Studies on the effect of 1-methyl-4-phenyl-1,2,3,6-tetrahydropyridine (MPTP) on central catecholamine neurons in C57BL/6 mice. Comparison with three other strains of mice.

The effect of the parkinsonism-inducing neurotoxin 1-methyl-4-phenyl-1,2,3,6-tetrahydropyridine (MPTP) on central catecholamine neurons in C57BL/6 mice has been studied employing neuro- and histochemical techniques. The number of dopamine (DA) cell bodies in substantia nigra pars compacta (SNC) was reduced by 70% in MPTP-treated C57BL/6 mice, as demonstrated both by tyrosine hydroxylase (TH) immunohistochemistry and conventional histology (Cresyl violet staining) and an almost complete loss of DA fibers in striatum was also found. A detailed analysis of the effects of MPTP on endogenous catecholamine levels in various brain regions revealed that MPTP caused a severe reduction of endogenous DA in substantia nigra and striatum (35 and 5% of control) which was accompanied by an increase in the 3,4-dihydroxyphenylacetic acid (DOPAC)/DA ratio. There was also a decrease of DA in nucleus accumbens and the olfactory tubercle to 41 and 44% of control, respectively, without any significant change in the DOPAC/DA ratio and density of TH-positive fibers. Small but significant decreases of the noradrenaline (NA) levels in septum, entorhinal cortex and frontal cortex were seen, although the uptake of [3H]NA in frontal cortex was not significantly changed.
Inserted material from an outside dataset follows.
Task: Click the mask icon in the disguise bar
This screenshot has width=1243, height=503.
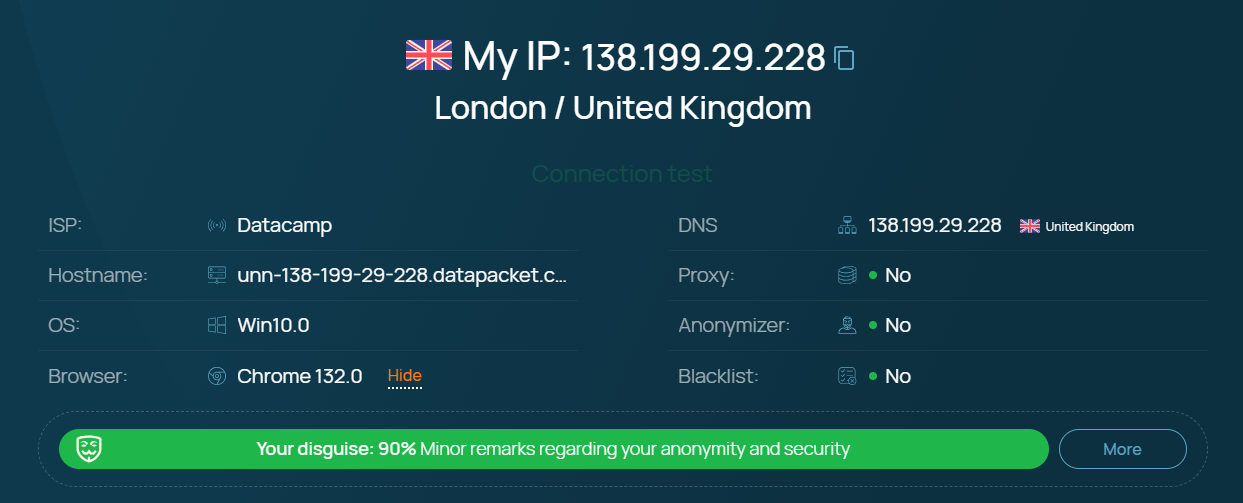Action: (90, 449)
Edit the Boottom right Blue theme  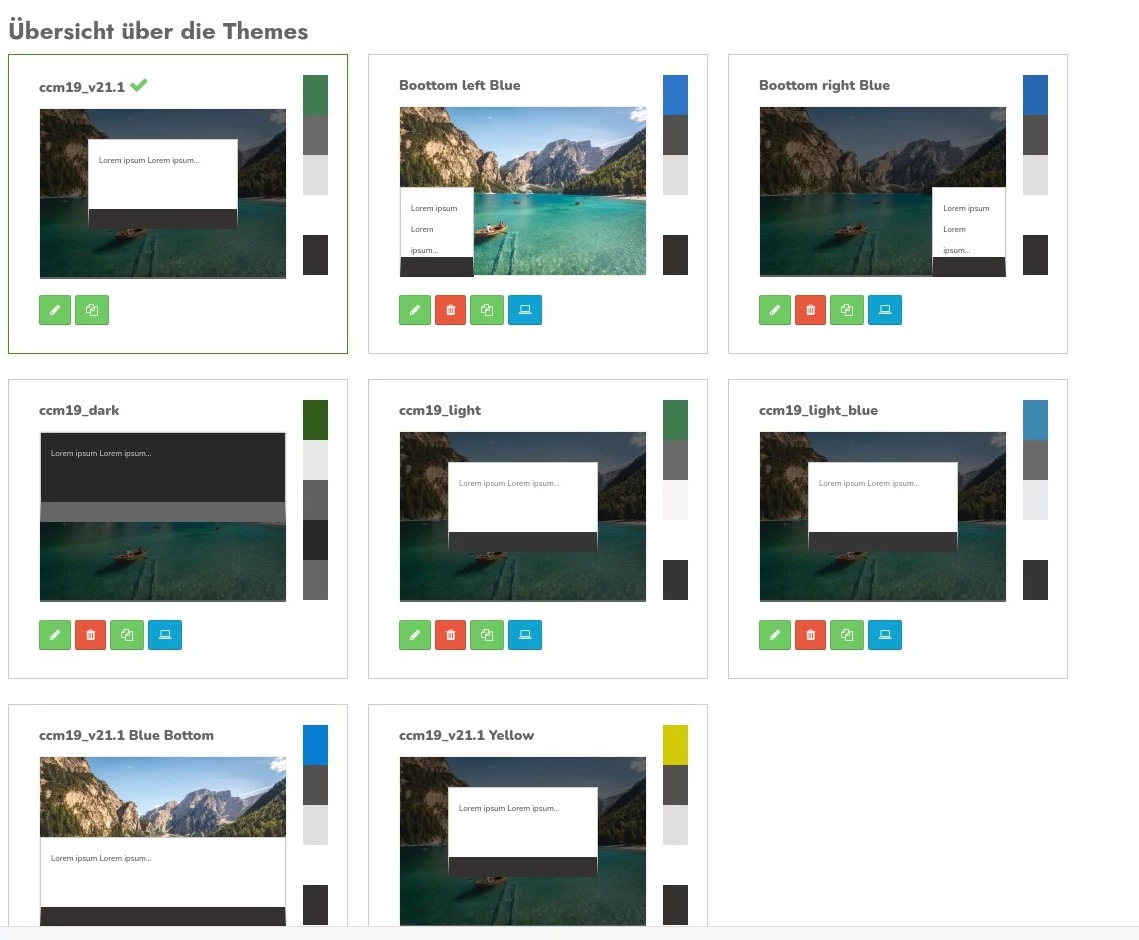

Minor MPTP-induced decreases of the serotonin levels in frontal cortex, occipital cortex and spinal cord were also seen. The MPTP treatment also induced a 55% increase of adrenaline levels in hypothalamus, while no changes were seen in pons-medulla and spinal cord. Comparing this with 3 other strains of mice, the MPTP-induced reduction of endogenous DA in striatum was most pronounced in C57BL/6, less in N.M.R.I. and CBA/Ca mice, and least in Swiss-Webster. Concerning the effect of MPTP on cortical NA levels, the same relation was at hand except for C57BL/6, where, as mentioned, the effect was merely detectable. No reduction of DA perikarya in SNC was seen in Swiss-Webster mice. These findings show that in mice major differences exist in sensitivity of catecholamine neurons to MPTP between different strains. The data show that MPTP can produce an almost complete, permanent and relatively selective degeneration of the nigrostriatal DA neurons in C57BL/6 mice similar to that seen in primates. This strain may therefore serve as a useful model for studies on various aspects of MPTP-induced parkinsonism.